Task to carry out: Arrange the lines below into a Markdown table with the columns "No." and "Line," numbering each row and omitting blank lines. Leave the pictures out of the table.

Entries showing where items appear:
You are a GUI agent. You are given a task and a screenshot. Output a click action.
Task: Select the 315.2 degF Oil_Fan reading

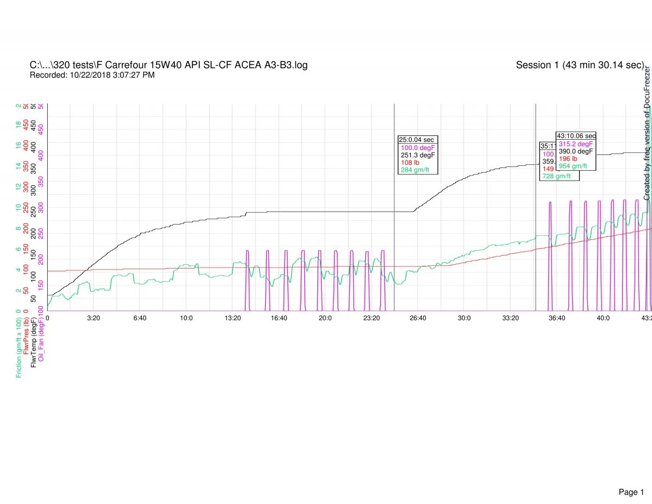tap(576, 144)
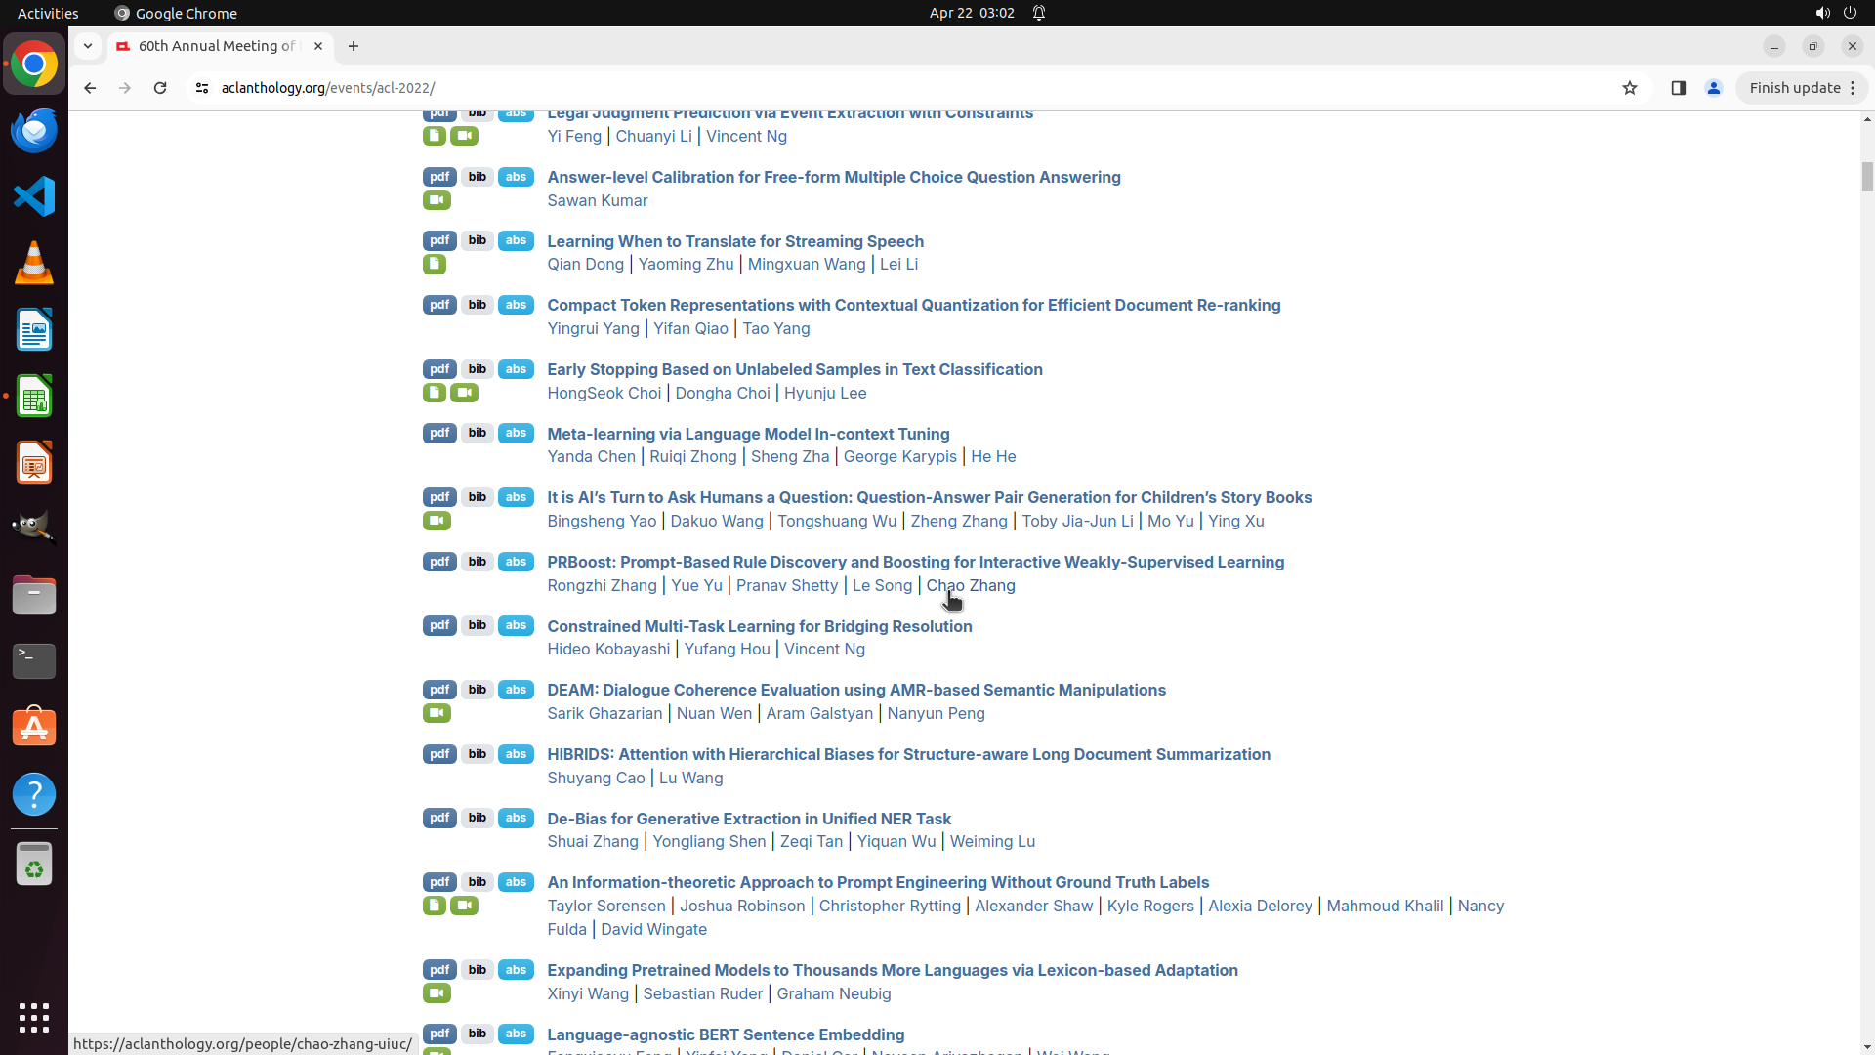
Task: Open video icon under DEAM paper
Action: (x=437, y=714)
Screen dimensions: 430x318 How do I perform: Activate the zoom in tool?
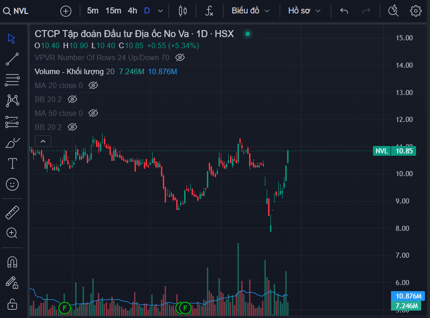13,233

Full response:
| No. | Line |
|---|---|
| 1 | You are a GUI agent. You are given a task and a screenshot. Output a click action. |
| 2 | Task: Select the 315.2 degF Oil_Fan reading |
| 3 | tap(576, 144) |
| 4 | Task: Open video icon under DEAM paper |
| 5 | Action: (x=437, y=714) |
| 6 | Screen dimensions: 430x318 How do I perform: Activate the zoom in tool? |
| 7 | 13,233 |